How does everyone else feel about the number of candidates being interviewed? Good thing or bad thing?


----------



## girllovesthegame

> *Hornets interview Frank, Williams*
> 
> NEW ORLEANS -- The New Orleans Hornets continue to interview candidates for their vacant coaching job with former NBA head coach Lawrence Frank and current Portland assistant Monty Williams being the latest.
> 
> Team spokesman Harold Kaufman confirms that Frank and Williams met with team officials on Tuesday in New Orleans, bringing the number of candidates interviewed by the Hornets up to seven.
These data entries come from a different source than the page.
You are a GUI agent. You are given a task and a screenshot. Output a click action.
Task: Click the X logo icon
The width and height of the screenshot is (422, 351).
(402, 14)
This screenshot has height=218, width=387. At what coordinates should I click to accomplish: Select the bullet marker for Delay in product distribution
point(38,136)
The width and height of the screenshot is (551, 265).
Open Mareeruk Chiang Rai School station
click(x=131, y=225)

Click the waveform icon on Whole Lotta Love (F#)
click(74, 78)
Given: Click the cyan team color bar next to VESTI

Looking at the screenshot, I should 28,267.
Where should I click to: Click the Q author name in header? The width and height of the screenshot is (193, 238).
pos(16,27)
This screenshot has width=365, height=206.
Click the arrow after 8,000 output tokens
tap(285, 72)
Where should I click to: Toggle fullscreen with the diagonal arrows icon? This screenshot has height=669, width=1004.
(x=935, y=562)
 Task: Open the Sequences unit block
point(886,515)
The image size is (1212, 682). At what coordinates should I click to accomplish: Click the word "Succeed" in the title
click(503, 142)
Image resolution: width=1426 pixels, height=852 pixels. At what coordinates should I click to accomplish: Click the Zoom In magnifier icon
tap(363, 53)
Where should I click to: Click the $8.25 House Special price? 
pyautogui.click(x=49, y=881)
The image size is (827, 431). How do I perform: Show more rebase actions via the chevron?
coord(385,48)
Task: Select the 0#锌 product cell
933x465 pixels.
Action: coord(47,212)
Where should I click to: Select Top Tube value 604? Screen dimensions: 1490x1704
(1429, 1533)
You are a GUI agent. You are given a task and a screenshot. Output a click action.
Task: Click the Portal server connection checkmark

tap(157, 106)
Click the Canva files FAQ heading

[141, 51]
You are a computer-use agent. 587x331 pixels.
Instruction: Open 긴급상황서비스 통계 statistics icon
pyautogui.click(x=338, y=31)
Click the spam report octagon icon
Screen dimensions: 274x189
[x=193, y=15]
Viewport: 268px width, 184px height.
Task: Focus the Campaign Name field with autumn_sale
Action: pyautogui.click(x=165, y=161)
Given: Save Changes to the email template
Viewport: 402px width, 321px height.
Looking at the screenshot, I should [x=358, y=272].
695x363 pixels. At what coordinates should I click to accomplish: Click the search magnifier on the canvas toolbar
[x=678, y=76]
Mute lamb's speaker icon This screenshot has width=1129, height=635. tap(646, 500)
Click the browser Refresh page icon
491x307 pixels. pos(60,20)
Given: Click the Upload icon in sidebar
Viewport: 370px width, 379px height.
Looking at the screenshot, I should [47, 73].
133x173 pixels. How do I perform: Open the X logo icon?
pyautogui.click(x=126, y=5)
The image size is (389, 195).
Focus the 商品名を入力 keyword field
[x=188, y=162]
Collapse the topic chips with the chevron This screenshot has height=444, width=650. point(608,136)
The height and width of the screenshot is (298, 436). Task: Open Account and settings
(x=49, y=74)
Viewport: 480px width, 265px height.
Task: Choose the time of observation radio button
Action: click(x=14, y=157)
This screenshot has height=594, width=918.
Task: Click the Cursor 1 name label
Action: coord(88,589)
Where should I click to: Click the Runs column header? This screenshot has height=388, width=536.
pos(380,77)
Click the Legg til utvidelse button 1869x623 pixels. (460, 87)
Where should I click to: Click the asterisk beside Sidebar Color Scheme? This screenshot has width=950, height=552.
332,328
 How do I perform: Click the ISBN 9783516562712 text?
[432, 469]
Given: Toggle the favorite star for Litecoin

http://sports.espn.go.com/nba/news/story?id=5181150

Geaux Tigers, I don't really know what to think about all these interviews. I guess they're trying to make sure they get the right guy but it wouldn't suprise me if it's not already narrowed down to at least 2 or 3 but I don't guess there's any harm in checking out other guys. But what do I know though?


----------



## Geaux Tigers

Ive always thought the hiring process for professional coaches was a little too chummy. Sometimes they just stick with the same old names over and over again. I really like how the Hornets are interviewing a lot of people. Even some people that in my opinion have virtually no shot. At the very least it is an outward sign that they aren't trying to find the most glamorous of names to keep the masses happy. Let's get someone that is going to do a good job and not to just be recognized strolling through the Quarter.


----------



## girllovesthegame

Geaux Tigers said:


> Ive always thought the hiring process for professional coaches was a little too chummy. Sometimes they just stick with the same old names over and over again. I really like how the Hornets are interviewing a lot of people. Even some people that in my opinion have virtually no shot. At the very least it is an outward sign that they aren't trying to find the most glamorous of names to keep the masses happy. *Let's get someone that is going to do a good job and not to just be recognized strolling through the Quarter*.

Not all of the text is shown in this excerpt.